• **課題 1**:
項目のうち、「You are a computer-use」を含む行で始まり項目の末尾で終わる部分を、両端も含めて一字一句変えずに抜き出してもらえますか？画像は回答に入れないでください。

• **引用文**:
今から約20年前、駆け出しのITエンジニアだった私は、ある顧客の全国的な新規プロジェクトに参加する機会を得ました。北海道から沖縄まで、全国20校の小中学校が参加するプロジェクトで、運営サイドはエンジニアから教育専門家まで、数十名のメンバーで構成されていました。

当時は「総合的な学習の時間」カリキュラムが始まる年度で、一年間、各学校が取り組む総合学習活動にICTツールを提供し、最終的な学習成果発表会をWeb会議システムで全国中継するというプロジェクトでした。

技術的にもマネジメント的にも数々の問題が発生したプロジェクトで、ある時は北海道の学校の支援のため、千歳空港のホテルに1週間缶詰状態で対応に追われました。

当時、経験値も浅く能力も伴わず意識だけが高かった私は、困難ばかりのプロジェクト状況に対して独りで悲観し、勝手に責任を感じて、眠れぬ日々を過ごしていました。

人間って、睡眠が足りないと非常に危険な状態になるんですよね。睡眠不足で死ぬことはないと思うんですけど、冷静な判断ができなくなるのでふとした瞬間に死にたくなったりするんです。私も当時は追い込まれていて、本当にヤバい状態でした。

まさに千歳空港で缶詰作業をしていた最中、かなり異常な状態の私を北海道の温泉に連れ出してくれたのが、同じくプロジェクトメンバーであった木村さんでした。二人で温泉に入りながら、色んな話をしました。私を気遣ってくれていることを泣きながら実感しました。真っ裸で…笑

お陰様で私はなんとか踏ん張ることができたのですが、プロジェクトとしてはマネタイズスキームが確立できず、経営判断で終了となってしまいました。

でも、学校現場からは各種ICTソリューションによって時間と場所を超えた教育ができたことに対して、多大なる感謝のお言葉を頂きました。手間ばかりかかるし、ビジネススキーム的にはイケてなかったかもしれませんが、こんなにも喜んでくれる人達がいるんだったら、できる範囲で続けてみない?って木村さんが声かけしてくれました。

賛同した当時のメンバーで試行錯誤しながらプロジェクトを事業化し、約20年が経ちます。当時の木村さんと今の私は同い年です。この20年で本活動でサポートしたのは全国で約600校、活動に協力して頂いた企業は1,000社以上になります。

自分は後進の役に立ってるかな?といつも考えます。今の自分があるのは、あの時のあの人との出会いがあったからだと思える人生って、最高だと思うんですよね。

インターネットに全く情報をあげない木村理事長が、我々の活動を支援してくれている企業様のCSRレポートに載ってたので、ちょっと嬉しくて投稿してしまいました。これからも暖かく見守って頂けましたら幸いです。

• **提供項目**:
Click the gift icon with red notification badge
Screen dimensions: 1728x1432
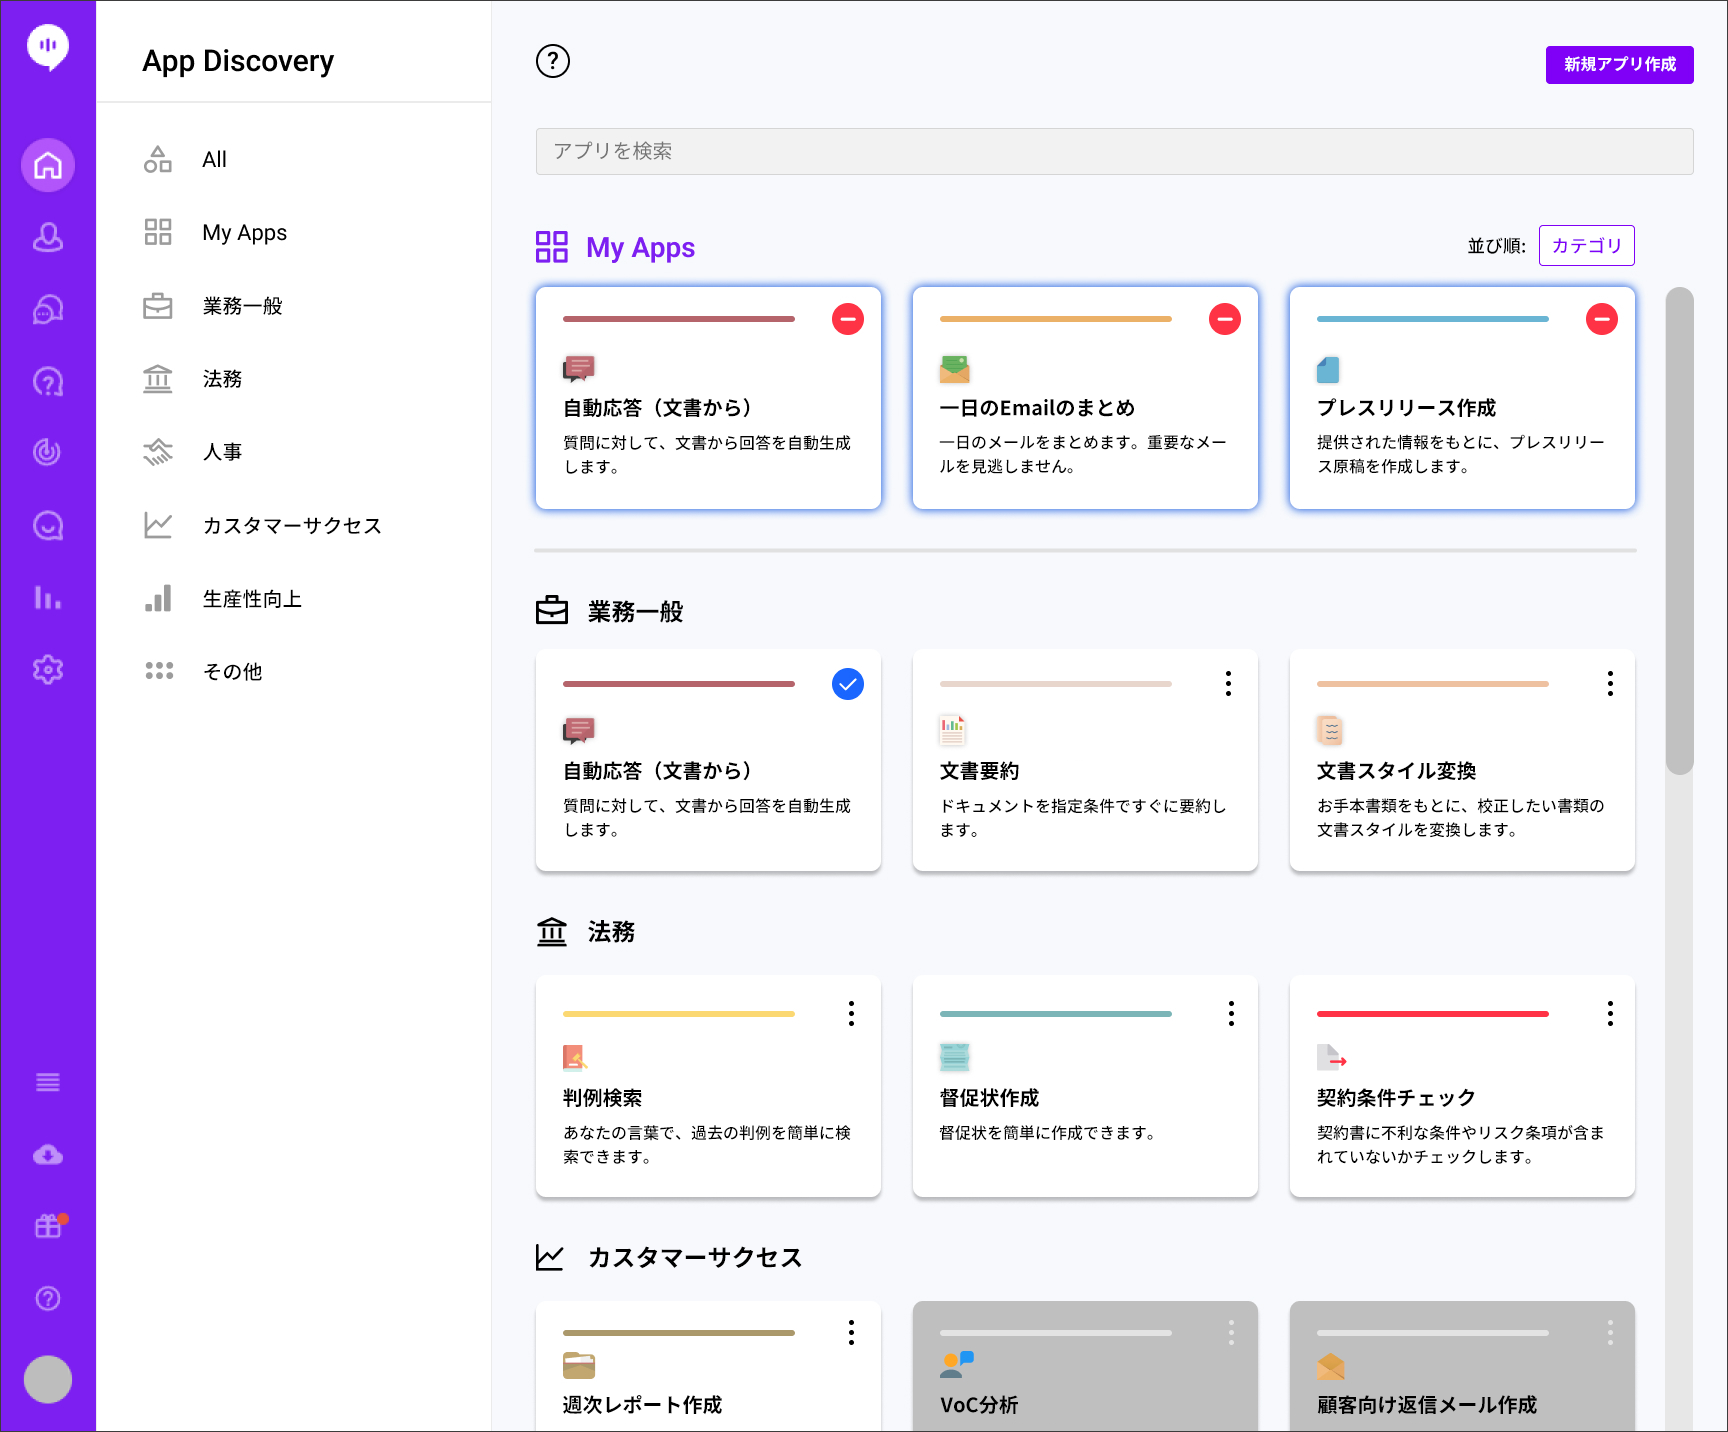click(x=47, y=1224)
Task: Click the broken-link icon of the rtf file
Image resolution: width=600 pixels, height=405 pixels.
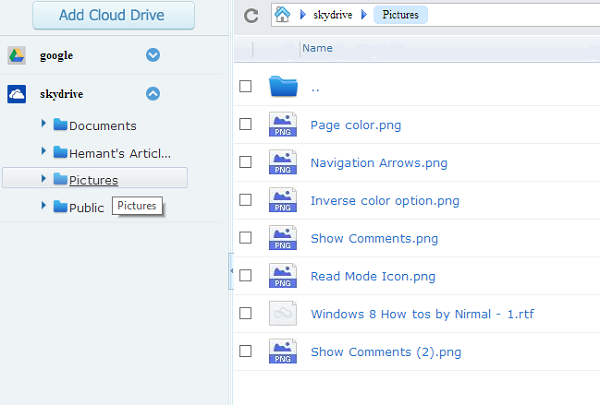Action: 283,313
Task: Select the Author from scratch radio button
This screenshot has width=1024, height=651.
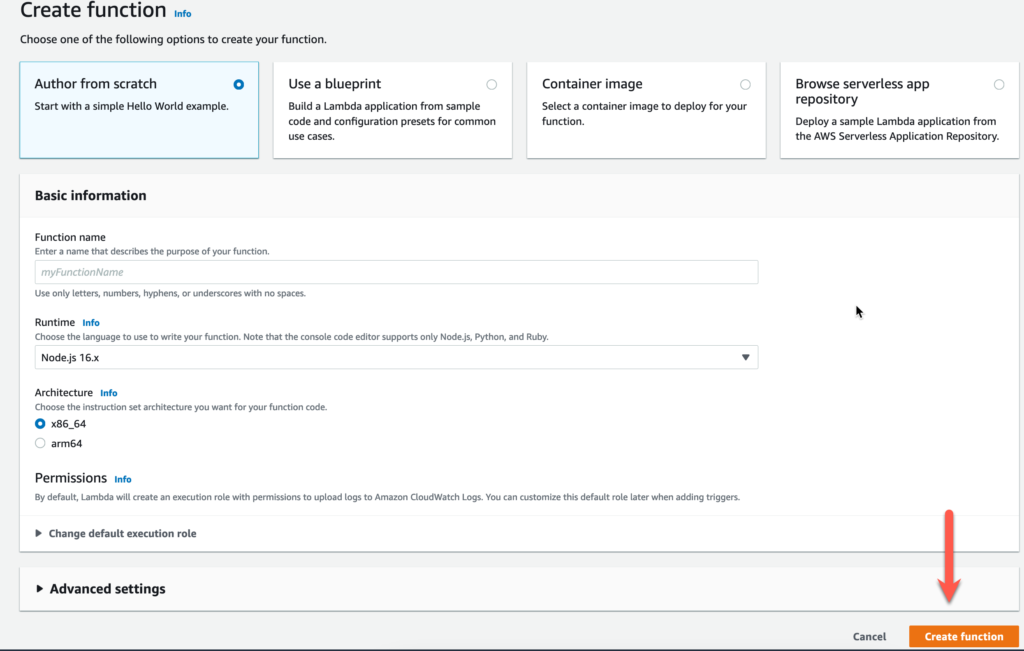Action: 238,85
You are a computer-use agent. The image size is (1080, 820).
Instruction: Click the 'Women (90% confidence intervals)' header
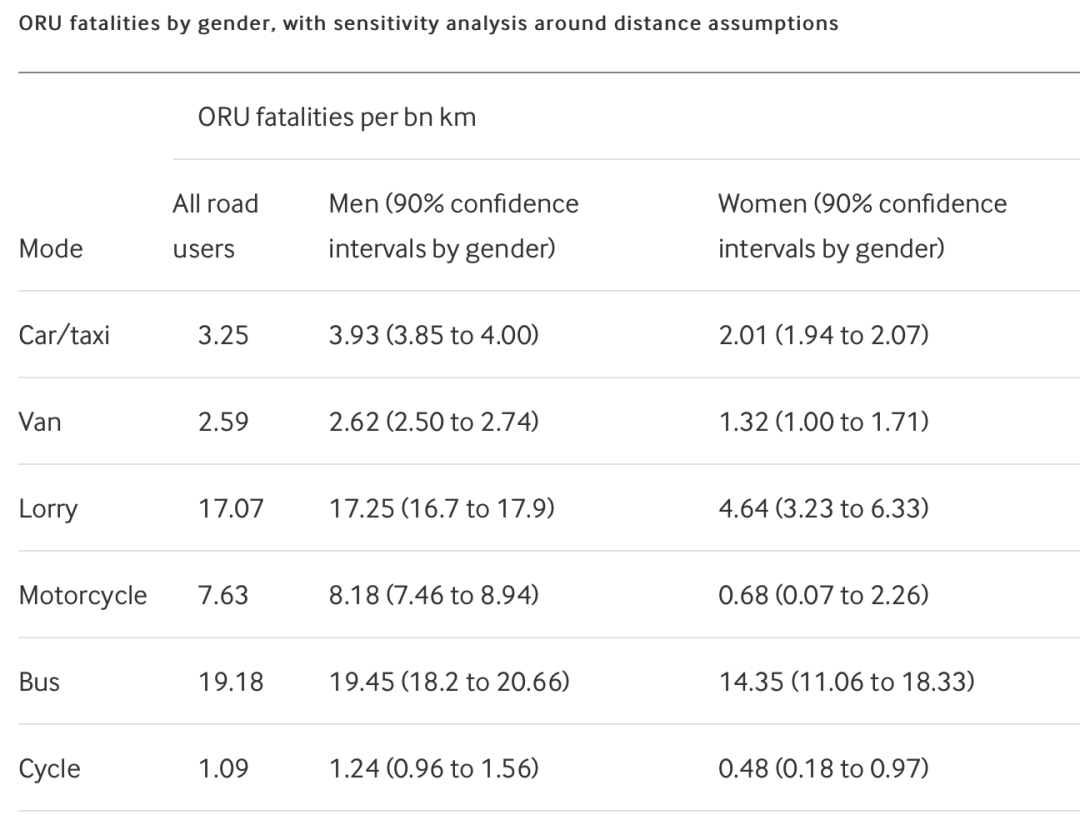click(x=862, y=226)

• **課題 2**:
引用文のうち「人間って、睡眠が足りないと非」を含む語句で始まり「て、最高だと思うんですよね。」で終わる部分を、「木村さん」を「先輩」に置き換えて示してもらえますか？

• **回答 1**:
You are a computer-use agent. The image size is (1080, 820).
Instruction: Click the 'Women (90% confidence intervals)' header
click(x=862, y=226)

• **回答 2**:
人間って、睡眠が足りないと非常に危険な状態になるんですよね。睡眠不足で死ぬことはないと思うんですけど、冷静な判断ができなくなるのでふとした瞬間に死にたくなったりするんです。私も当時は追い込まれていて、本当にヤバい状態でした。

まさに千歳空港で缶詰作業をしていた最中、かなり異常な状態の私を北海道の温泉に連れ出してくれたのが、同じくプロジェクトメンバーであった先輩でした。二人で温泉に入りながら、色んな話をしました。私を気遣ってくれていることを泣きながら実感しました。真っ裸で…笑

お陰様で私はなんとか踏ん張ることができたのですが、プロジェクトとしてはマネタイズスキームが確立できず、経営判断で終了となってしまいました。

でも、学校現場からは各種ICTソリューションによって時間と場所を超えた教育ができたことに対して、多大なる感謝のお言葉を頂きました。手間ばかりかかるし、ビジネススキーム的にはイケてなかったかもしれませんが、こんなにも喜んでくれる人達がいるんだったら、できる範囲で続けてみない?って先輩が声かけしてくれました。

賛同した当時のメンバーで試行錯誤しながらプロジェクトを事業化し、約20年が経ちます。当時の先輩と今の私は同い年です。この20年で本活動でサポートしたのは全国で約600校、活動に協力して頂いた企業は1,000社以上になります。

自分は後進の役に立ってるかな?といつも考えます。今の自分があるのは、あの時のあの人との出会いがあったからだと思える人生って、最高だと思うんですよね。